- Theatrical release poster
- Directed by: Balaji Venugopal
- Written by: Balaji Venugopal
- Produced by: T. Kishore Venkataswaroop Siddavarapu Reddy Shilpa Gaddam Reddy
- Starring: Yogi Babu; Veera; Raichal Rabecca;
- Cinematography: Sandeep K. Vijay
- Edited by: G. Madan
- Music by: Sean Roldan
- Production companies: Think Studios SNS Movie Production LLP
- Distributed by: Sakthi Film Factory
- Release date: 1 September 2023;
- Country: India
- Language: Tamil

= Lucky Man (2023 film) =

Lucky Man is a 2023 Indian Tamil-language comedy drama film directed by Balaji Venugopal in his directorial debut. The film stars Yogi Babu, Veera and Raichal Rabecca. It was released on 1 September 2023 and received positive reviews from critics and audience.

== Plot ==

Murugan, a struggling real estate agent, lives with his wife Deivanai and their son. Burdened by financial troubles, his luck seems to change when he wins a car, which he comes to consider his lucky charm.
Shivakumar, a short-tempered police officer, crosses paths with Murugan over a parking dispute when Murugan attempts to park near a neighbor’s house. The situation escalates until a politician intervenes, compelling Shivakumar to apologize to Murugan.
A few days later, Murugan prepares to meet an important client and parks his car near his landlord’s house, only to discover the vehicle missing the next day.

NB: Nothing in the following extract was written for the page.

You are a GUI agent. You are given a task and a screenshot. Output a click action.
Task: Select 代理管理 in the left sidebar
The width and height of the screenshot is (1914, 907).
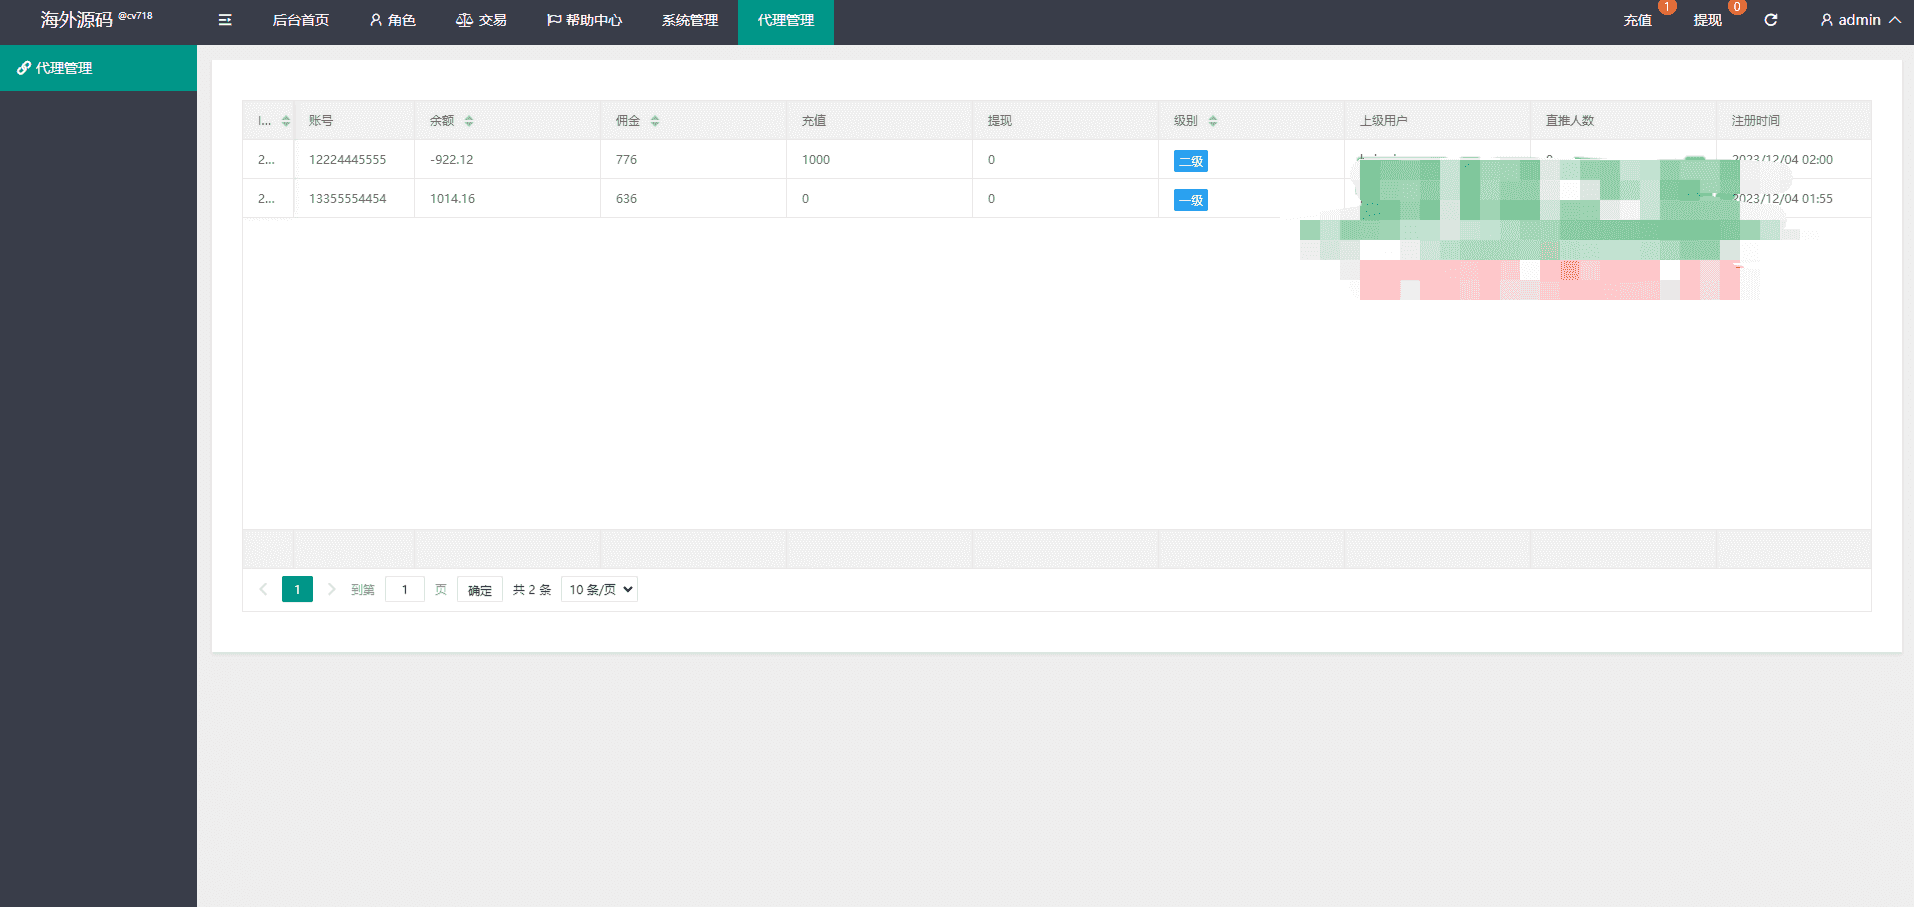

With the help of his friend Venkat, he files a police complaint. When the case lands with Shivakumar, the officer promises to investigate. However, Venkat suggests that Shivakumar might have stolen the car to settle a personal grudge.
Encouraged by Venkat, Murugan files a complaint against Shivakumar with higher authorities. In retaliation, Shivakumar frames Murugan in a drug peddling case. Meanwhile, a group of thugs tricks Murugan into paying two lakh rupees for a wrecked car, falsely claiming it is his stolen vehicle.
Obsessed with recovering his car, Murugan loses focus at work and is eventually fired. His wife, unable to cope with the mounting troubles, leaves him. Desperate, Murugan kidnaps Shivakumar’s pet dog to make the officer understand the pain of losing something precious.
Over time, Murugan realizes that Shivakumar is an honest officer. He returns the dog and confesses his actions. Touched by Murugan’s sincerity, Shivakumar helps recover the car and clears Murugan's name. In the end, Murugan reunites with his family, regaining both his dignity and happiness.

==Production==
Production on the film took place around Chennai in late 2022, and the project was first announced to the media in February 2023. The project, starring Yogi Babu and Veera, marked the directorial debut of actor Balaji Venugopal. The release of the film was briefly delayed as Yogi Babu was keen to ensure that Bommai Nayagi (2023) was released first.

== Music ==
The music was composed by Sean Roldan.

Track listing
| No. | Title | Lyrics | Singer(s) | Length |
|---|---|---|---|---|
| 1. | "Naamadhan Raja" | Sean Roldan | Sean Roldan | 3:55 |
| 2. | "Thottu Thazhuvum Thendrale" | Balaji Venugopal | Savitha Sai | 3:49 |
| 3. | "Oru Vari Kadhai" | Balaji Venugopal, Sean Roldan | Pradeep Kumar | 3:14 |
| 4. | "Yedhudhaan Inga Sandhosam" | Balaji Venugopal | Sanjay Subrahmanyan | 3:08 |
| Total length: |  |  |  | 14:06 |

== Reception ==
The film was released on 1 September 2023 across theatres in Tamil Nadu. Bhuvanesh Chandar from The Hindu wrote "Yogi Babu shoulders a mildly entertaining drama", while Logesh Balachandran from The Times of India noted "Lucky Man is not very lucky enough to win our hearts completely, despite a good premise". Jayabhuvaneshwari B from Cinema Express wrote "Lucky Man is an interesting film that leaves you entertained but does not necessarily travel along with you after you leave the theatres".